Archive

Posts Tagged ‘god’

Hawking and the origins of the Universe

September 3rd, 2010

I don’t usually like to write on subjects concerning science and religion but with Stephen Hawking’s new book coming out and all the press hype around it I thought I’d post something.

It is a complex subject and Stephen is obviously a brilliant man but brilliant men are not immune from coming to bad conclusions. In an article about Stephen Hawking’s previous work Dr Schaefer describes why he doesn’t always agree with Stephen Hawking’s. You can read it here … (Part 2 is here…)

I found it interesting to note that Stephen Hawking’s mother was a  Communist – this is only significant in that Communism has a very anti-religion and atheist emphasis  – and his boyhood hero was Bertrand Russel (a very aggressive atheist philosopher). Like all of us Stephen Hawkings does not come from a neutral position and this can be clearly seen in his writings.

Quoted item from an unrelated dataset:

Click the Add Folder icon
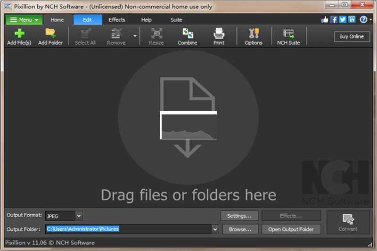Viewport: 377px width, 251px height. tap(50, 36)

Let me just quote the description of the many other brilliant scientists who don’t agree with Stephen Hawking’s conclusions about creation and God.

Does everyone agree with Stephen Hawking’s opinion on these matters? The answer is no. Alan Lightman, a MIT professor, said in his book Origins: The Lives and Worlds of Modern Cosmologists (Harvard University Press, 1990), “Contrary to popular myths, scientists appear to have the same range of attitudes about religious matters as does the general public.”

This fact can be established either from anecdote or from statistical data. Sigma Xi, the scientific honorary society, ran a large poll a few years ago which showed that, on any given Sunday, around 46 percent of all Ph.D. scientists are in church; for the general population the figure is 47 percent. So, whatever influences people in their beliefs about God, it doesn’t appear to have much to do with having a Ph.D. in science.

There are many prominent counter-examples to Stephen Hawking. One is a colleague of mine at Berkeley for 18 years, Charlie Townes. Townes won the Nobel Prize for discovering the maser. One statement he made differs greatly from Hawking’s view; he said, “In my view, the question of origin seems to be left unanswered if we explore from a scientific view alone. Thus, I believe there is a need for some religious or metaphysical explanation. I believe in the concept of God and in His existence.”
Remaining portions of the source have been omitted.